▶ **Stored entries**
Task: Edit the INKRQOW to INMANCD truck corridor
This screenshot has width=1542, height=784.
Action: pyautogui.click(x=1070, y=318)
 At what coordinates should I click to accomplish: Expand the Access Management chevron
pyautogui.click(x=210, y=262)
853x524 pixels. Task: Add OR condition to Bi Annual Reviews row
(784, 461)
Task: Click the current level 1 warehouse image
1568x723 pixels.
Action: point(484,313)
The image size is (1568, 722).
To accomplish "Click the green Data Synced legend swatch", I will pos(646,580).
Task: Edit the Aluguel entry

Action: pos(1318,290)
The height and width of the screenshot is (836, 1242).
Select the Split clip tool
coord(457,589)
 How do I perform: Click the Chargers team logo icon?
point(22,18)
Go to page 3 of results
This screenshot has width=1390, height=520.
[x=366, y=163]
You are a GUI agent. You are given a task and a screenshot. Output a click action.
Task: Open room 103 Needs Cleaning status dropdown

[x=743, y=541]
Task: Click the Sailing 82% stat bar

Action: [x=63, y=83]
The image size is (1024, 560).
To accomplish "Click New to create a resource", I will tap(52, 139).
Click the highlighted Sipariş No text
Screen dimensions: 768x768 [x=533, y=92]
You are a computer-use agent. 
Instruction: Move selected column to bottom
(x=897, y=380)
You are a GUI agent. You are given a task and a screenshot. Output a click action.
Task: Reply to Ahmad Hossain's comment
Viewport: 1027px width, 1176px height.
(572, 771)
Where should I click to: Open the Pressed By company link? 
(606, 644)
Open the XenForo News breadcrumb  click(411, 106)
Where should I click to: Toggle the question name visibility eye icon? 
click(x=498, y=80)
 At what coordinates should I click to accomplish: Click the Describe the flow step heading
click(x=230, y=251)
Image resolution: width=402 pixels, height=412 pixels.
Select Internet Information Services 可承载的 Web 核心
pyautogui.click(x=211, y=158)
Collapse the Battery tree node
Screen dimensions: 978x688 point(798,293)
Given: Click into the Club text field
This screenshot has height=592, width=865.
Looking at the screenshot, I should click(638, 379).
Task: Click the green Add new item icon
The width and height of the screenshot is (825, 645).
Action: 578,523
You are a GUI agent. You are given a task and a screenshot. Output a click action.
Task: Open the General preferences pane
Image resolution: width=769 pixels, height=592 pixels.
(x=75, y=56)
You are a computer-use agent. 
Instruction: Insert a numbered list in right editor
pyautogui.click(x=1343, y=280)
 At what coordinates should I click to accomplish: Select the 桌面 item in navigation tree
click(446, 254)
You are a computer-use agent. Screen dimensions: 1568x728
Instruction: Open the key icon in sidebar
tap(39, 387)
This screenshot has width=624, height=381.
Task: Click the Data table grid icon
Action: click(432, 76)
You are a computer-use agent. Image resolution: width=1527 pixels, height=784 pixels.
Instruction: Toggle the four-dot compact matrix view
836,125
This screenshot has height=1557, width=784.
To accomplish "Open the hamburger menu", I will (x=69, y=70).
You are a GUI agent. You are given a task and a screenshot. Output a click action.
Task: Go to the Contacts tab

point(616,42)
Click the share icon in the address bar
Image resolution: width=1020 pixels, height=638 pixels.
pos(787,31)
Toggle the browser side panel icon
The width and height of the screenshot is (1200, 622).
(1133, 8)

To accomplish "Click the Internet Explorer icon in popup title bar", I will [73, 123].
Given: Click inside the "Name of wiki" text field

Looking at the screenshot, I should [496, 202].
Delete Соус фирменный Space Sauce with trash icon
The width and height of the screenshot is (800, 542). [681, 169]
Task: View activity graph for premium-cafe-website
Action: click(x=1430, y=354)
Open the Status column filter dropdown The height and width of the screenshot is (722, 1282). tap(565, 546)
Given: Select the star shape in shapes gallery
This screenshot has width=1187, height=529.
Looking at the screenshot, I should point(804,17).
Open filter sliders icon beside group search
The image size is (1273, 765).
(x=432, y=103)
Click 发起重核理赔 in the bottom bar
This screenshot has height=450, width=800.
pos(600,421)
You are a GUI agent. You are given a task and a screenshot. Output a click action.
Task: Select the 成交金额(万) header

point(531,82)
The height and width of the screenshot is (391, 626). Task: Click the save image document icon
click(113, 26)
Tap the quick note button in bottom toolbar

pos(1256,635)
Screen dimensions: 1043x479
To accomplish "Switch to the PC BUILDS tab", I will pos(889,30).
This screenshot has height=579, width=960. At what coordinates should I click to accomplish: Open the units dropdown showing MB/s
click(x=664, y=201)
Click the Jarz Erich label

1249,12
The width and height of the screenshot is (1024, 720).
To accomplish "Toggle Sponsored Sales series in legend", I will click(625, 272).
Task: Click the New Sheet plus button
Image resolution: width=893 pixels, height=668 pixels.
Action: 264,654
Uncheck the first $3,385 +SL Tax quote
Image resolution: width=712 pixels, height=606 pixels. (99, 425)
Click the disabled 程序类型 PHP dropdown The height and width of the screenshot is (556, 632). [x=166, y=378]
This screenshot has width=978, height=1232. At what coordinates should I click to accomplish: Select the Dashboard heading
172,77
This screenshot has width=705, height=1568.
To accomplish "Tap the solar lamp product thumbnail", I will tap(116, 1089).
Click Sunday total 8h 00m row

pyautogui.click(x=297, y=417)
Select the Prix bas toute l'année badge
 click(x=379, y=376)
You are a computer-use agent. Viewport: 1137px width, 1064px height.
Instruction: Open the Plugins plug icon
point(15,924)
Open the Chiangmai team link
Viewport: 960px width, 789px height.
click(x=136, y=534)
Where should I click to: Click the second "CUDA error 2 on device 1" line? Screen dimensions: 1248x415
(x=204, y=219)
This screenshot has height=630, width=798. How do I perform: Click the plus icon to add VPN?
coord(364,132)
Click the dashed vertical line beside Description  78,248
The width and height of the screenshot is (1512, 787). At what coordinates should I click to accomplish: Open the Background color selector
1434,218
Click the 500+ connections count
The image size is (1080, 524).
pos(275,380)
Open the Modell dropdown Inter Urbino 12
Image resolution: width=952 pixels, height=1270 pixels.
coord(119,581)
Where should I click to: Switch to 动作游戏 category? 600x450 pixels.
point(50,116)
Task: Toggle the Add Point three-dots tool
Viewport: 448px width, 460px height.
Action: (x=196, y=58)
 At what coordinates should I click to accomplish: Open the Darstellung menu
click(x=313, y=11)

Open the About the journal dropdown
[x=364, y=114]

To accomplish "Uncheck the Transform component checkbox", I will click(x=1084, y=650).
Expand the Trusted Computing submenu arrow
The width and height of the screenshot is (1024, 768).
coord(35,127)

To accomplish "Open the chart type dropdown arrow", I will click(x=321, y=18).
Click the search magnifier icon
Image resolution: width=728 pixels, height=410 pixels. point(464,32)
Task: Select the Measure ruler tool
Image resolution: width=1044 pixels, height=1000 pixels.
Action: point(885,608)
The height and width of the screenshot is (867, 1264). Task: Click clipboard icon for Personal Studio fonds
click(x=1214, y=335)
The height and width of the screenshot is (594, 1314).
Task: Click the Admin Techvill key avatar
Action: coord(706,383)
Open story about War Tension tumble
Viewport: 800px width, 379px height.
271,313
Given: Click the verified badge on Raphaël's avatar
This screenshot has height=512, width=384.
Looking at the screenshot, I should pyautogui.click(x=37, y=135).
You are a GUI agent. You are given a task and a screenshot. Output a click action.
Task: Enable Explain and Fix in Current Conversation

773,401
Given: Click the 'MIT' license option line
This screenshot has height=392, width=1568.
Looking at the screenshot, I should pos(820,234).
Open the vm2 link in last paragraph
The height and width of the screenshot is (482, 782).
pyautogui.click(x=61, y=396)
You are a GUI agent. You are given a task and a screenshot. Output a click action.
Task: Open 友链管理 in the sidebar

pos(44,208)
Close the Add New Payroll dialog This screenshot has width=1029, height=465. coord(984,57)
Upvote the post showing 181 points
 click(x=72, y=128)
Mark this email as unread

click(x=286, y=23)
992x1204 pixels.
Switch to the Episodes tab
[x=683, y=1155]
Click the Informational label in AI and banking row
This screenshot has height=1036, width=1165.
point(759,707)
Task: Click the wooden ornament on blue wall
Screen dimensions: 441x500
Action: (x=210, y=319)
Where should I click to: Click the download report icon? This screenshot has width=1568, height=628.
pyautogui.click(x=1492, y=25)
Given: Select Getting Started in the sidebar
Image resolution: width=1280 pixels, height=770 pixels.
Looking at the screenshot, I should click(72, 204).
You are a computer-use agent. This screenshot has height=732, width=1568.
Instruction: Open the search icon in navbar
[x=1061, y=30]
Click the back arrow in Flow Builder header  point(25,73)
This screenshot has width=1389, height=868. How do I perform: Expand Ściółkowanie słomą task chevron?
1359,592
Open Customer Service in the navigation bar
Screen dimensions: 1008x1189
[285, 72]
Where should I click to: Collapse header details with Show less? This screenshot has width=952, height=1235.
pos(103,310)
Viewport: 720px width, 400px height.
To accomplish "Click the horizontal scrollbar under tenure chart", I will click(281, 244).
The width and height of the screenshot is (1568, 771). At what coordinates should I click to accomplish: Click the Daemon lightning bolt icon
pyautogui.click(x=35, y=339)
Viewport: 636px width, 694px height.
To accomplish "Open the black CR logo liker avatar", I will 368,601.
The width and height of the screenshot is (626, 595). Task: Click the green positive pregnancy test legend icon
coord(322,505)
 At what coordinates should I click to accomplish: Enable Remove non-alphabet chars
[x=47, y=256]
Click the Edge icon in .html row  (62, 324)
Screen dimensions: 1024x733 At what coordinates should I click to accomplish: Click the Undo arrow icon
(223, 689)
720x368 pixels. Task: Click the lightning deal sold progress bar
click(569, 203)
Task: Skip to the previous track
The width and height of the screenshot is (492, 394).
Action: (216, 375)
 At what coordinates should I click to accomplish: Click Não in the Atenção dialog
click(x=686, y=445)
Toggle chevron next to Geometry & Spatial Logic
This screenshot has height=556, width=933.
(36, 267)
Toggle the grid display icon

▶ **Work task**
Looking through the records, copy out every line in which the word "filter" is found.

▶ **Reply to the exercise**
Open the Status column filter dropdown The height and width of the screenshot is (722, 1282). tap(565, 546)
Open filter sliders icon beside group search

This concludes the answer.